Day 51: English Coastal Path


Wednesday 15th September 2021

Today miles: 22.9 Total miles: 787.0

I was rudely awoken this morning by the loud rumbling of a tractor/combine harvester. To be honest the farm machine wasn’t as close as it had first sounded and my initial fear of being turned into roadkill disappeared. A quick look outside confirmed that the enormous machine was heading slowly in my direction so I packed away quickly and was off before my alarm sounded.
The same soft sandy paths of yesterday continued all the way towards Burrow Hill and having ascended and then descended that particular geographical structure in less then two minutes I decided it was the right time for some breakfast. My standard fare of porridge (with maple syrup) and coffee was quickly consumed and I continued along the Northern edge of the River Ore. I kept looking over to my right for a glimpse of the Hollesley Youth Custody Centre and/or the Young Offenders Institute but these are well hidden amongst the tall trees.

I was looking forward to the next 3 miles along Shingle Street, mainly due to the four Martello Towers which are positioned along this section of the coastline. These 18th century towers which are based on an original design from Martella, Corsica were built to try and repel the perceived threat from Napoleons French Army. Of the original 103 Martello towers constructed in England 47 (nearly half)of them still exist in various states of repair and uses. At each Martello Tower in turn I paused to take photos and tried to imagine what interesting things may have happened in each one.
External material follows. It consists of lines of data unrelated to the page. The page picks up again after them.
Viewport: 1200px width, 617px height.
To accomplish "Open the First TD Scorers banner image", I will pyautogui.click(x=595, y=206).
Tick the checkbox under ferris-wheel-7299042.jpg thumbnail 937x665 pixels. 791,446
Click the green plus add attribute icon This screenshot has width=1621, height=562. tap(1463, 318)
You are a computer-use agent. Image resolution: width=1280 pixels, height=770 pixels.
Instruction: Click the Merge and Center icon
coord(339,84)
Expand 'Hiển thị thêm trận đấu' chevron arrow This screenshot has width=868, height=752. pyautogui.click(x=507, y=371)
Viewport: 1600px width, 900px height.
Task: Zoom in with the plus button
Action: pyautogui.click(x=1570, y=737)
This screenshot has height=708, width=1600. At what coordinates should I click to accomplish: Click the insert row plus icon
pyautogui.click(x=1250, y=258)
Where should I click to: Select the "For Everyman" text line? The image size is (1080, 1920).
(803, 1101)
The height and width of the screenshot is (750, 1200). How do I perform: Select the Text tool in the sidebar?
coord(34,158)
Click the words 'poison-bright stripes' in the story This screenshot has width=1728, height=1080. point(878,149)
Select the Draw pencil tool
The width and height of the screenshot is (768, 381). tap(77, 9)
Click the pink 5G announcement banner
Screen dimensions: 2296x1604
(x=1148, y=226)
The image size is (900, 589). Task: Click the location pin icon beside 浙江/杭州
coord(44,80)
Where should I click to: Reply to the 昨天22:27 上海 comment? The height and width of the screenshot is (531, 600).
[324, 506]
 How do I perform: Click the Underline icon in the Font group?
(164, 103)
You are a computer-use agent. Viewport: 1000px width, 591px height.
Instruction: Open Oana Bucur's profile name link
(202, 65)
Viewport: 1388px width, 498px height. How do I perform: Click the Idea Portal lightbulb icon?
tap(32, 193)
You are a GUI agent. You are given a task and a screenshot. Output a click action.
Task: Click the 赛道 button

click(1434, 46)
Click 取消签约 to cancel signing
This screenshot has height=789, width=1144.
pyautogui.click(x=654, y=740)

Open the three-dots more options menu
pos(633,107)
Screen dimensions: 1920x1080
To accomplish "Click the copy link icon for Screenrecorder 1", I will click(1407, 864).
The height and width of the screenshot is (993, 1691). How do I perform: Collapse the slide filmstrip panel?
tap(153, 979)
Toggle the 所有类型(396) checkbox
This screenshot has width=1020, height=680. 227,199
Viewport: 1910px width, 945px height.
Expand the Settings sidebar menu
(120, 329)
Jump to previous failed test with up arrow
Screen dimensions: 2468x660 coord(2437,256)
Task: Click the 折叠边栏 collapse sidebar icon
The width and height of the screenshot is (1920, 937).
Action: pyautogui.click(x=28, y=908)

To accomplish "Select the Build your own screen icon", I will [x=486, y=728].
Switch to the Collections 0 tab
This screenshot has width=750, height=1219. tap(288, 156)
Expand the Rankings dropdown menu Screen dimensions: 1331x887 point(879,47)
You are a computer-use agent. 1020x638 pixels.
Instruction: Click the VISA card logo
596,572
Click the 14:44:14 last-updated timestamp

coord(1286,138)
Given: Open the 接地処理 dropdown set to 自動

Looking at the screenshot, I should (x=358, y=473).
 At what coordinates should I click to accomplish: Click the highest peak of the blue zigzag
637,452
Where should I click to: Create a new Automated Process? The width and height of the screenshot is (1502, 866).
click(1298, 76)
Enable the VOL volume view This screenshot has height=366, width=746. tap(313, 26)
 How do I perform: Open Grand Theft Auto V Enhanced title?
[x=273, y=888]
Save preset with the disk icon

I swear one of the towers was even smiling at me.

I continued along the Suffolk Coast Path until I reached the ferry at Bawdsey, the area was busy with cars and people and I must admit that I was tempted, just for a micro second to take the small ferry across the mere 200ms of water. I instead turned inland and strode along the sea embankment on the edge of the River Deben. This isn’t a public footpath and as such the vegetation on the embankment quickly got too thick for me to walk through. I checked out both options and decided to walk along the seaward side instead. It was reasonably dry and I easily managed the two miles into Ramsholt, it was slow going but straightforward. I was also amazed by the amount of marine rubbish laying in the mudflats. My next stop ’The Ramsholt Arms’. I’d already read mixed reviews about the ‘Ramsholt Arms’ but during my visit the staff were very attentive and the mountain of fries and pulled pork burger was the best I’d ever eaten.

The next eight miles into Melton was a combination of farmers fields, short stretches of woodland and more embankment walking. My right heel which has been bothering me for a few months began to ache so I took plenty of short breaks. I wasn’t sure where I was going to spend tonight and on checking the map I decided walking an additional 3 miles through Melton and Woodbridge wasn’t an option. I settled on sleeping in the car which I’d done a few times before. Not ideal but then beggars can’t be choosers.